En revanche, l'utilisation de cette technique suppose bien évidemment d'être capable d'extraire les protéines des échantillons biologiques, dans des conditions compatibles avec l'analyse par l'électrophorèse bidimensionnelle, et de maintenir les protéines en solution tout au long du processus. Du fait de l'hétérogénéité des protéines et des conditions particulières prévalant en électrophorèse bidimensionnelle, cette solubilisation suppose un vrai savoir-faire et s'obtient par des combinaisons de chaotropes (comme l'urée) et de surfactants non chargés.

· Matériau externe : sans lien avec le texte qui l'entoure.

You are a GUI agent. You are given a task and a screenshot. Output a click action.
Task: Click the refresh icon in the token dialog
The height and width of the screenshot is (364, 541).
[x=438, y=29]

Thierry Rabilloud (équipe ProMD de notre laboratoire) a développé ce savoir-faire au cours des années
[3-5]. Par exemple, des changements dans la composition en chaotropes et en surfactants permettent de visualiser des protéines qui passeraient inaperçues dans l'analyse, comme certaines protéines membranaires (
Figure). Ce savoir-faire est maintenant compilé et transmis à la communauté scientifique sous forme d'articles de revues et de chapitres d'ouvrages
[6, 7].
Le
Protéome d’un échantillon biologique donné correspond à l’ensemble des protéines présentes dans cet échantillon.